I'm trying to find my most common words used in a whatsapp chat exported to a .txt file. This code works...
from collections import Counter
import re
words = re.findall(r'\w+', open('chat.txt').read().lower())
print(Counter(words).most_common(10))
...however it's including all the dates as well as my own name and the recipients name. What can I add so it ignores certain words? (I'm sure there's a very simple solution but I'm very new to python.) Thanks!
Edit:
I didn't explain my question very well I now understand. I realised I can't be very specific as I have mainly just been copying code example and experimenting with what works rather than analysing the code itself.
I'm trying to find the most common word in a .txt file that is an archived whatsapp chat, a little boring example:
"[06/12/2017, 18:09:10] Name1 Surname1: just on the tube now
[06/12/2017, 18:09:29] Name1 Surname1: takes me like 25 mins so I’m gunna be cutting it fine
[06/12/2017, 18:36:16] Name2 Surname2: I’m just waiting by platform 11
[16/12/2017, 00:06:34] Name2 Surname2: My message isn’t sending
[16/12/2017, 00:10:55] Name1 Surname1: ?
[16/12/2017, 00:11:14] Name1 Surname1: for some reason these have only just come through"
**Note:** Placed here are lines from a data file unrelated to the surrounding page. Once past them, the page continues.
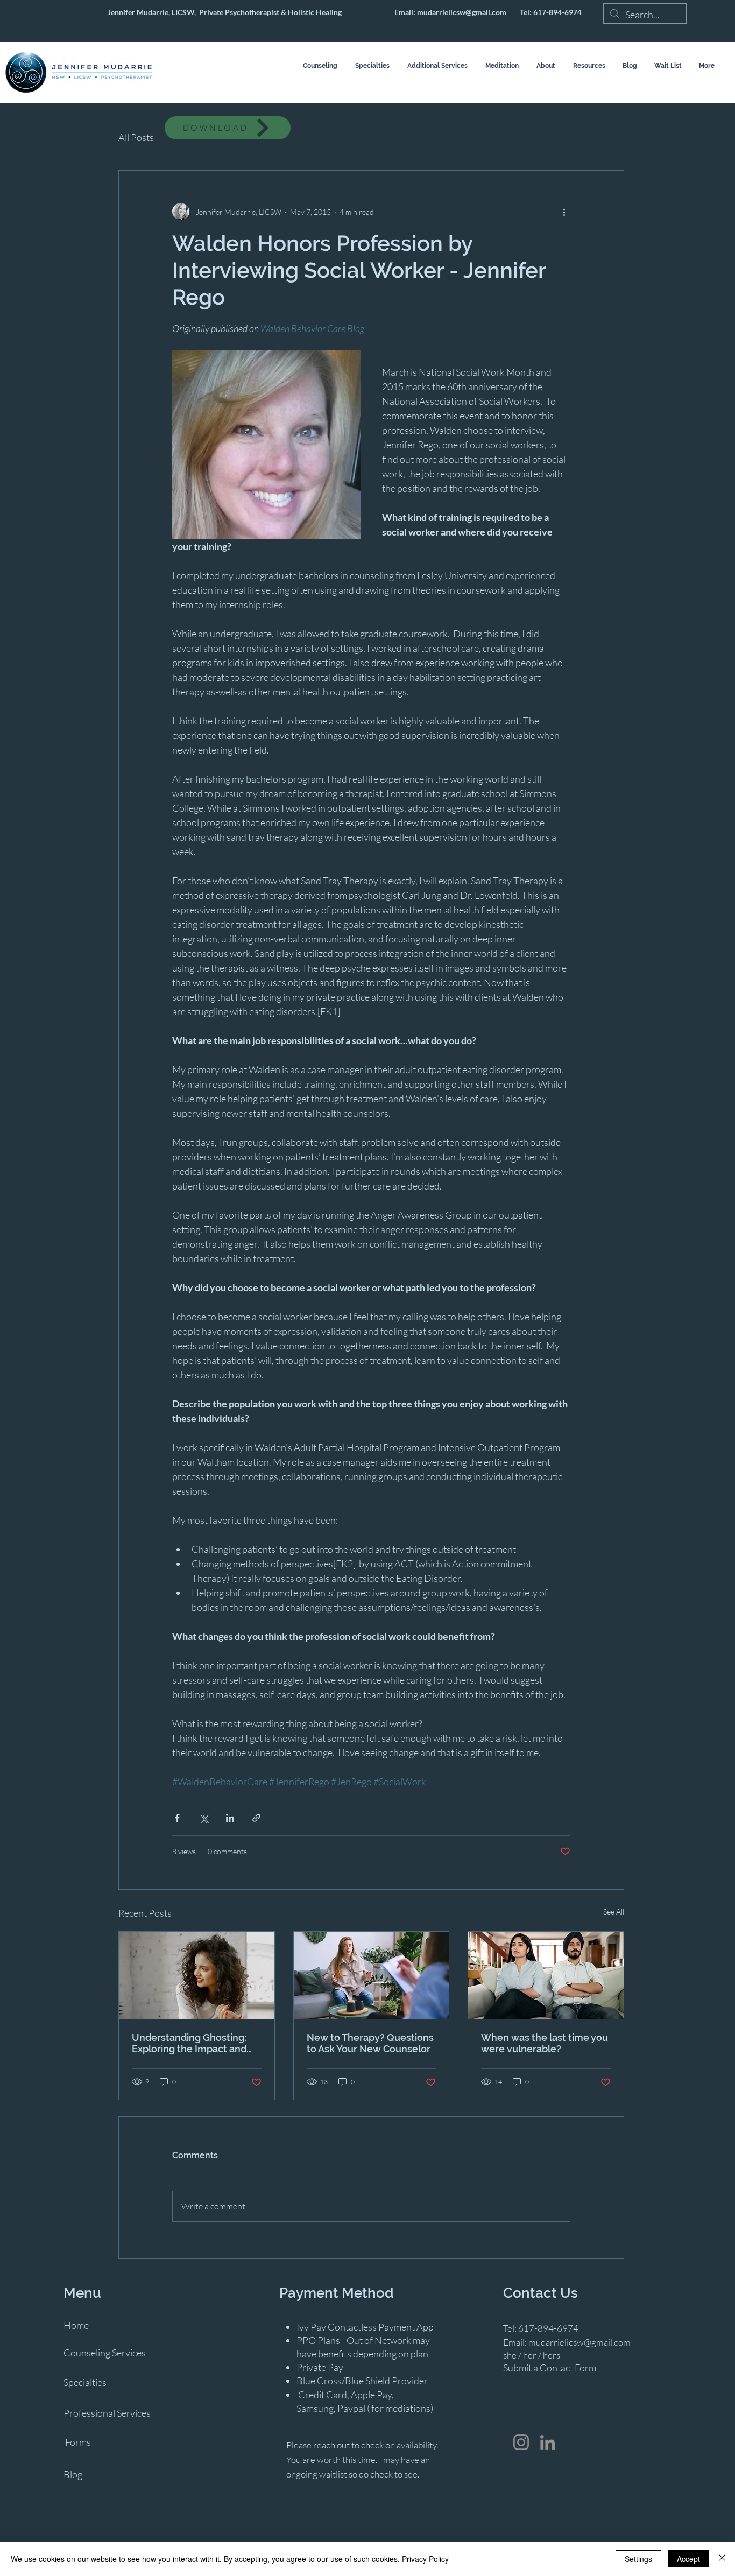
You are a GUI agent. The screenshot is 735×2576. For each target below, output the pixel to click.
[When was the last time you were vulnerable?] (546, 1975)
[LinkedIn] (547, 2442)
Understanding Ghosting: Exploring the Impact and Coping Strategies (189, 2043)
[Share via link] (256, 1818)
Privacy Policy (425, 2558)
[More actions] (563, 211)
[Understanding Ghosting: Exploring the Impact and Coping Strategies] (196, 1975)
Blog (72, 2474)
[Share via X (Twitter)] (204, 1818)
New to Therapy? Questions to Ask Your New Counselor (370, 2043)
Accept (688, 2558)
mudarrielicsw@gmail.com (461, 12)
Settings (638, 2558)
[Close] (722, 2558)
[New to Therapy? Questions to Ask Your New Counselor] (371, 1975)
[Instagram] (521, 2442)
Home (76, 2325)
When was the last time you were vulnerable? (544, 2043)
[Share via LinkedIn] (230, 1818)
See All (613, 1911)
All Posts (136, 137)
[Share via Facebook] (177, 1818)
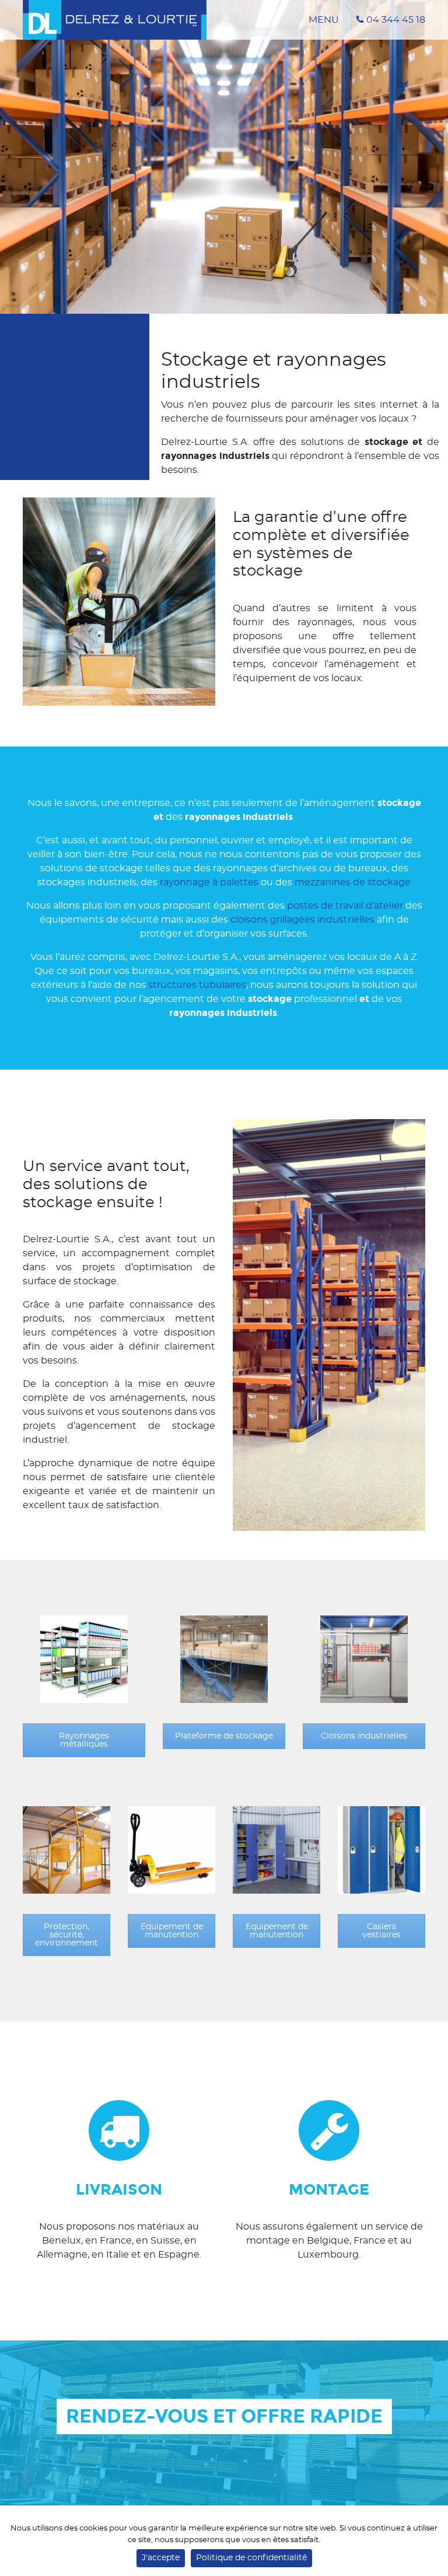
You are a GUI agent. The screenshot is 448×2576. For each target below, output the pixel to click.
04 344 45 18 (394, 19)
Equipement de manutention (172, 1931)
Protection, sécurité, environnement (66, 1935)
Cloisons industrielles (364, 1736)
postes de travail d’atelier (345, 905)
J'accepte (161, 2558)
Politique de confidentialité (251, 2558)
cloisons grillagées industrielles (302, 919)
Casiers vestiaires (381, 1931)
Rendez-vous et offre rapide (224, 2416)
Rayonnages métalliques (84, 1740)
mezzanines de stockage (353, 882)
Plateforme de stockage (224, 1736)
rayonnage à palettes (209, 882)
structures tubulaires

In the first edit of this post using the code above, this was the result:
[('2018', 8552), ('name1', 6753), ('surname1', 6625), ('02', 4520), ('03', 3810), ('i', 3322), ('you', 2275), ('name2', 2016), ('01', 1995), ('surname2', 1991)]
So it was including the dates and names, which I want to exclude.
This code however:
from collections import Counter
with open('_chat.txt') as fin:
counter = Counter(fin.read().strip().split())
print(counter.most_common(10))
Doesn't include numbers. However, it does still include a few unwanted words like the names and "meaningless" words like 'the' and 'and':
[('Name1', 6686), ('Surname1:', 6615), ('I', 2277), ('Name2', 2000), ('Surname2:', 1990), ('you', 1714), ('to', 1488), ('and', 1084), ('a', 885), ('the', 881)]
What can I add to this to remove these kinds of words?
I understand this is similar to How do I remove entries within a Counter object with a loop without invoking a RuntimeError? but when I've tried to format my code similarly to this it hasn't been successful, and am a little confused by how this works too. (Sorry for being dense, when I say I'm very new to python I mean very very new.)